Shane, you have a PM!


----------



## Nascar24

Hi

Have you tried to locate another blade? I have purchased a few LCM and CM models
( model just before MM) and converted them to a MM blade. It's a simple conversion on the quadrant frame add new angle Iron back at the mounting ears, trim out the old one and box in the channels.

the reason I suggest this is I have found plenty of these baldes out there and most require little or no serious work needed and they typically can be bought for $100-$250, which I'm sure you'll be spending on a new moldboard that is ready to install.
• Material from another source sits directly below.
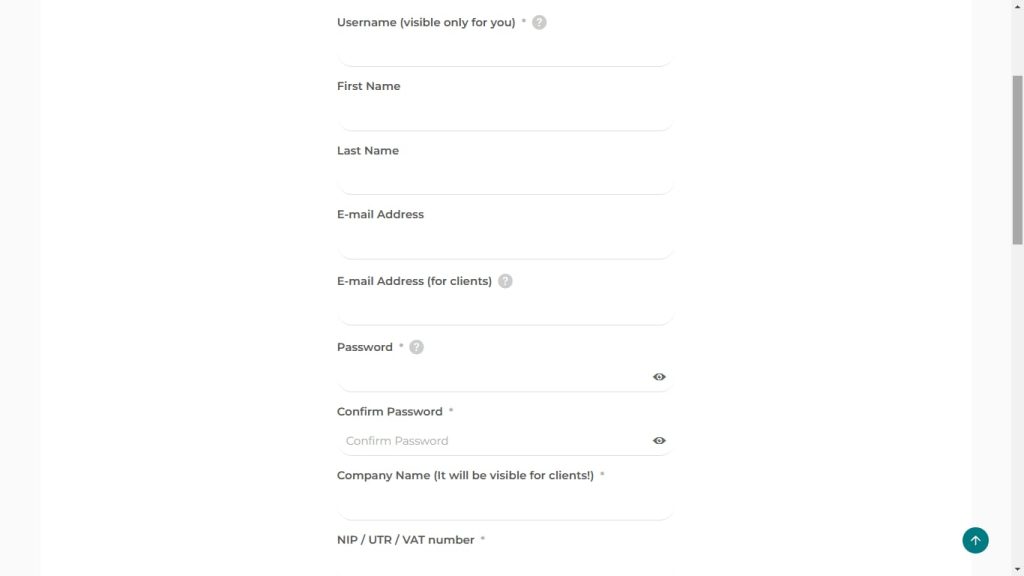Click help icon beside E-mail Address (for clients)
Screen dimensions: 1024x576
[x=505, y=281]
Something about these older blades without powder coating they seem to in better shape as time goes by?

I have also re-skinned by using more than one piece of stock, most fab shops have rollers that are 4' long or smaller or brakes that are 6' or shorter, you can always have two pices formed and weld them together,. Another suggestion is use a backer strip when welding the two pieces together, makes for a better job.


----------



## fernalddude

old post but just a idea http://www.plowsite.com/showthread.php?t=33130


----------



## buzzz427

*moldboard replacement*

I have been thinking of replaceing the moldboard on my 8 foot hd. thought I would get some pointers on here but dont see much I looked at the fisher parts catalog and there is a part # for a moldboard but havent talked to the dealer yet and for less than five hundred bucks I must be missing somthing.


----------



## sweetk30

its easy .

open phone book . find local steel fab shops. 

call ask if thay can roll a sheet of steel. some shops can and cant. if thay can ask how big .
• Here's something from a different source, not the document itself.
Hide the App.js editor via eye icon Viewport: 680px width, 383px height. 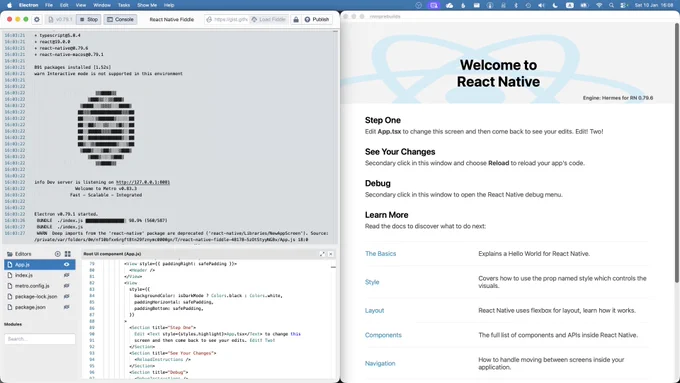coord(66,265)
some shops have 4 ft wide roller and some have 8 ft wide roller. 

the 8ft wide will work perfect for 1 sheet . but if not 2 4 ft and weld the center up. 
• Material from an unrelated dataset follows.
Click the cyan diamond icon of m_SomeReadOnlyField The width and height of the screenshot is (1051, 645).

then cut off the old skin. grind or sand blast the frame work of the blade. have the steel shop match the arch needed. then weld the new on and repaint.


----------



## fernalddude

Dont foget to do the inside of the plow frame before welding the skin on. I used red lead on the inside.


----------



## justme-

FWIW I STILL have not reskinned mine...but I'm in pretty despret need this year. Talked to a welder friend who has a guy who can do it but it will be cheaper to buy a used blade... going to hit the local Tech HS since I know they have the capability to press brake 8 feet.

I talked to my local dealer a few years ago about a new moldboard- as long as the board you have it the new style you should be ok, I have a MM1 so I need a whole new moldboard and a frame to the tune of $1800...


----------